Impact of leucocyte modifications in patients with locally advanced cervical treated by chemoradiotherapy.

Abstract

e18014 Background: Concomitant cisplatin-based chemoradiotherapy (CCRT), followed by image guided-adaptive brachytherapy (IGABT) is the recommended treatment for patients suffering from locally advanced cervical cancer (LACC). Methods: Between January 2010 and May 2017, 103 patients with LACC (FIGO 2009-stages IB2-IVA) received CCRT followed by IGABT. The objectives of this study were to evaluate the impact of white blood cells (WBC) and polymorphonuclear neutrophils (PMN) counts variations on outcomes. This variable was calculated by substraction between WBC or PMN levels at the first cycle (CB) and the last cycle (CL) of chemotherapy (CT)(DCB-CL). The data were reviewed retrospectively, with Cox regression for univariate and multivariate analysis. Results: The median age at diagnosis was 50 years.
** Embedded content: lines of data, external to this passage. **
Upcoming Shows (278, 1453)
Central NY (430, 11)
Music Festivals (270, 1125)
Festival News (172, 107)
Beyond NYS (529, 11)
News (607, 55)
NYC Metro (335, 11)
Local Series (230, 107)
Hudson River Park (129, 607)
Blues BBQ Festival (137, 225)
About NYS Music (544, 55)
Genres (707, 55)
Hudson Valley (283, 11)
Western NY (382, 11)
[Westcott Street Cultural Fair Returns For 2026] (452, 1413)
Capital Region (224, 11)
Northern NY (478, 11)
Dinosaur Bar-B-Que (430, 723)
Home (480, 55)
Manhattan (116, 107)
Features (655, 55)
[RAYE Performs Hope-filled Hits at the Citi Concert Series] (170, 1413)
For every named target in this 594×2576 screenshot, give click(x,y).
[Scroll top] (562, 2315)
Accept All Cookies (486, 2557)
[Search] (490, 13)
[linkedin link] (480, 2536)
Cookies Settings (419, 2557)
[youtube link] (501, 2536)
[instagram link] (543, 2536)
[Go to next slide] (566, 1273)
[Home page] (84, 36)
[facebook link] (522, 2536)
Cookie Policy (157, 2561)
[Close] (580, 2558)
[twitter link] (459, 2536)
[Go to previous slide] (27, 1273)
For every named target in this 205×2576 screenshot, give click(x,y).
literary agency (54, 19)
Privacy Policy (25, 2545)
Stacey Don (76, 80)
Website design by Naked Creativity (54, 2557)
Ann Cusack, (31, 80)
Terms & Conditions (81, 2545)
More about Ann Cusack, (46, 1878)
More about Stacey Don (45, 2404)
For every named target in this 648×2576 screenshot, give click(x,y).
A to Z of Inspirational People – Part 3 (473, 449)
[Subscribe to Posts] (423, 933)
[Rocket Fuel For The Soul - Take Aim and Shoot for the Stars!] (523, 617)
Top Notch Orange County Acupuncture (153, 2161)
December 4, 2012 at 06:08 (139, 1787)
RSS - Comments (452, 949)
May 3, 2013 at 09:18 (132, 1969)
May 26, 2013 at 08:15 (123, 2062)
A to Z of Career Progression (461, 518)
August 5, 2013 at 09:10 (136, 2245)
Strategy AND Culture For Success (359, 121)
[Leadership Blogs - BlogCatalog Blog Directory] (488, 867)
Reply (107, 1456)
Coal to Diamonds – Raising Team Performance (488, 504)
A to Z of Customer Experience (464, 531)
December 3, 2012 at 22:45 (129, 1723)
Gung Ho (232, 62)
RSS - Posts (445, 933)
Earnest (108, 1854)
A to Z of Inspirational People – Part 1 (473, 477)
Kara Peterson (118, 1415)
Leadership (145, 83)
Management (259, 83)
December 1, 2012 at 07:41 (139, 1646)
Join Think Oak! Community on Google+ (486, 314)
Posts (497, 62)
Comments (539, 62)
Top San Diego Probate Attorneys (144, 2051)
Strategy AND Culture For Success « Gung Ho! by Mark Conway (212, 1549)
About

The median tumor size at diagnosis was 47mm. The majority of the patients had FIGO stage II (60.2%) or stage I (21.4%) disease with squamous histology (88.3%). Patients received a median dose of external-beam radiotherapy (EBRT) of 45 Gy (range 40-50.4 Gy) by 1.8-2 Gy fractions, with a median cumulative dose of all the radiotherapy of 85 Gy. The median duration of EBRT+IGABT was 51 days (range 31-94). All patients received at least one cycle of cisplatin, but the majority received 5 (40.4%) or 6 (39.4%) cycles. The median follow-up time for all patients was 30.1 months. The overall survival (OS) and recurrence-free survival (RFS) at 3 years was 81,4% and 76,8% respectively. Univariate analysis associated higher DCB-CL WBC and DCB-CL PMN with better OS and RFS. Multivariate analysis confirmed that DCB-CL WBC (HR, 0.856; 95% CI, 0.737-0.986; p = 0.018) and DCB-CL PMN (HR, 0.863; 95% CI, 0.750-0.994; p = 0.041) were associated with better OS and RFS respectively. A linear regression analysis was performed to cross the DCB-CL WBC/PMN and the number of CT cycles. This analysis reveals that an increasing number of CT cycles is linked to an increased DCB-CL WBC/PMN. Conclusions: Our study reveals the impact of DCB-CL WBC and PMN on outcomes. These two tests could become biomarkers during CCRT to discuss adjuvant treatments, but also to adapt our follow-up.